**Set of tasks**
1 – In the excerpt on color perception, what did Gelb add to the illuminated glass pane that made it appear black again?
2 – Resume the excerpt on color perception after its final sentence and carry it forward.

**Document excerpt**

At the present stage of evolution, colors are so natural to us that we would not even think of asking ourselves where they come from. Spontaneously, most of us would probably say that color is a property of the objects we perceive, wouldn’t we? But science knows better by now, so let’s first torpedo our comfortable self-assurance and shake ourselves awake. Let’s look at an experiment.
The experimental setup by physiologist A. Gelb in 1929 looks like this. He presented a pane of glass to his subjects, who each described it as extremely dark, nearly black, in a dimly lit room with black walls. At the start of the experiment, Gelb illuminated only that pane of glass with a lamp hidden from observers. The amazing thing: To all participants, the pane now appeared white. Then he added a piece of white paper to the still illuminated glass pane, and by adding this new stimulus, the pane became black again in the perception of the subjects.
The same object thus appears to a whole number of normally sighted people sometimes black and sometimes white, depending on the constellation in which it is presented to them. If, as in the first example, the object exerts the brightest stimulus in relation, it appears white. Conversely, in the second case, adding an even brighter stimulus in direct comparison causes it to appear black. Only a sleight of hand could explain this circumstance if the color were solely an attribute of the object. Mr Gelb must have somehow distracted his subjects and replaced the disc. However, the man was a serious scientist, so we can rule out any trick. This leaves only the initially uncomfortable realization that color and brightness do not exist as quantities independent of us, which we merely detect. Instead, our visual system constructs both according to certain rules based on the intensity and spectral quality of what we know as light.

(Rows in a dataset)
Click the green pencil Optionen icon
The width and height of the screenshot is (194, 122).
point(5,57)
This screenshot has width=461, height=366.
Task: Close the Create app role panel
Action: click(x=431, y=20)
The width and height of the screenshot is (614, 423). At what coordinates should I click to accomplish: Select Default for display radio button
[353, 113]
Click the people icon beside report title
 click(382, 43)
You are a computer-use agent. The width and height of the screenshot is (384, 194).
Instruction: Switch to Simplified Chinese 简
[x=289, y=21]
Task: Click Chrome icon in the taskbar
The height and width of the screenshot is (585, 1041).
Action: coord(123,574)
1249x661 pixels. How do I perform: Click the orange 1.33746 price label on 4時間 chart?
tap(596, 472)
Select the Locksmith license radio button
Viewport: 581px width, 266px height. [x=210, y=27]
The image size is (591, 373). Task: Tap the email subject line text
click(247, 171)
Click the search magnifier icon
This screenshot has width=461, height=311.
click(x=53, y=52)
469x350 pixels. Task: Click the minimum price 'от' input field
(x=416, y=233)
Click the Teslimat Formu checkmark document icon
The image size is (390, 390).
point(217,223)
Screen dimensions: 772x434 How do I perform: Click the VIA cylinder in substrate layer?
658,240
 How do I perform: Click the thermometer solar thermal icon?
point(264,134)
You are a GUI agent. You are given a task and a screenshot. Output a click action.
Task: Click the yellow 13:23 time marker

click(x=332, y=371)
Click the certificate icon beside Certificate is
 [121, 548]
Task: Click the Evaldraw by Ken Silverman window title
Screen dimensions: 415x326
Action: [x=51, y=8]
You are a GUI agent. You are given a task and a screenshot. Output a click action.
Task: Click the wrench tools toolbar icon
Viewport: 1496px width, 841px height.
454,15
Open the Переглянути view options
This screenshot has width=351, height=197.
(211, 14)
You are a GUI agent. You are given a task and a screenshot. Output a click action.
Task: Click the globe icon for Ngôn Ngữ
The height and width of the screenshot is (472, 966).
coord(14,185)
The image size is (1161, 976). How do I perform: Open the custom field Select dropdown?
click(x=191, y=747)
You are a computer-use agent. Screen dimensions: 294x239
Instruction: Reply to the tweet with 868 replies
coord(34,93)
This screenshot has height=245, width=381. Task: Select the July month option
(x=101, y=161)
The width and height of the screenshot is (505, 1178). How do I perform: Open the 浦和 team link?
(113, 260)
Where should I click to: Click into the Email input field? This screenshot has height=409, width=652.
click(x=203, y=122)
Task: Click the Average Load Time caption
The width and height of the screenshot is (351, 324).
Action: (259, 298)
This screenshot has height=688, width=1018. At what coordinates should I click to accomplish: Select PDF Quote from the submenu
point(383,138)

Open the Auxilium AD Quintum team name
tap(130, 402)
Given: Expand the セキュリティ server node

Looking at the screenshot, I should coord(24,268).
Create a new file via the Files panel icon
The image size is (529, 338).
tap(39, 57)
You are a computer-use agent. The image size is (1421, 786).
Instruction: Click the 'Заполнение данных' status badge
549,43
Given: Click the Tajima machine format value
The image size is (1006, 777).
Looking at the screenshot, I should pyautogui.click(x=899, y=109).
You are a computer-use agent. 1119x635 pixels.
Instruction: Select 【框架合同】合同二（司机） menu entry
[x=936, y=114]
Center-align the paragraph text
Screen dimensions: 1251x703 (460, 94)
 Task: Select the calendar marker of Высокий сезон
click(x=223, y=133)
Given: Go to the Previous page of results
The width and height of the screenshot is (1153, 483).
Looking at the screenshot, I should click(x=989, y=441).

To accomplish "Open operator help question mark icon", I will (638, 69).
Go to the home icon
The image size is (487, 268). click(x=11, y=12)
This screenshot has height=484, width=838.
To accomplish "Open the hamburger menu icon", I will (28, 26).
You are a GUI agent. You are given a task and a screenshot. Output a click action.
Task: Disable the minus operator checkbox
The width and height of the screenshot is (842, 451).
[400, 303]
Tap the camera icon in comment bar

**In response**
1 – A piece of white paper.

2 –
A spectrophotometer splits the reflected light from a colored surface to produce a reflectance curve (R-curve), which shows the intensity of light for each wavelength. For example, an object that we perceive as green may show the R curve in figure 2 Remission curve. This has a clear predominance in the medium-wavelength region of the spectrum (the so-called dominant wavelength), but it also contains to a lesser extent components from the rest of the visible spectrum. Interestingly, our eyes do not perceive this wavelength salad as yellowish green or greenish red, just as we do not perceive two simultaneously played different tones as such. Instead, we process the stimulus as a mixture. We can learn quite a lot about our visual system via the compositions of such mixtures.
Remission curve – R-curve: The curve obtained by plotting the remission (combined absorption and reflection) of a body for each wavelength range.
Intensity distribution curve – I-curve: The curve that results when the intensities contained in the spectrum of a light source are plotted on a graph for each wavelength range.
Transfer curve – T-curve: The curve that results when we plot on a graph the range of the spectrum transmitted or absorbed by a filter.
Let’s mix lights whose intensity distribution curves (I-curves) we know and of which we know what color impressions they produce. A red light (650 nm) and a green light (530 nm), for example, with the I-curves in figure 2 Intensity distribution curves A and B. What kind of color impression will the mixture of these two lights produce? The result of the addition of the two curves is shown in figure 3 Intensity distribution curves C, which we can describe as quite broad without a prominent wavelength range. The flat peak region of the addition curve is at 570 nm. By superimposing the two curves alone, we cannot predict the color impression, but if we actually performed the experiment, the visual result would be a yellow color impression.
Monochromatic light is spectrally pure and has only a single wavelength, whereas polychromatic light is a mixture of several wavelengths.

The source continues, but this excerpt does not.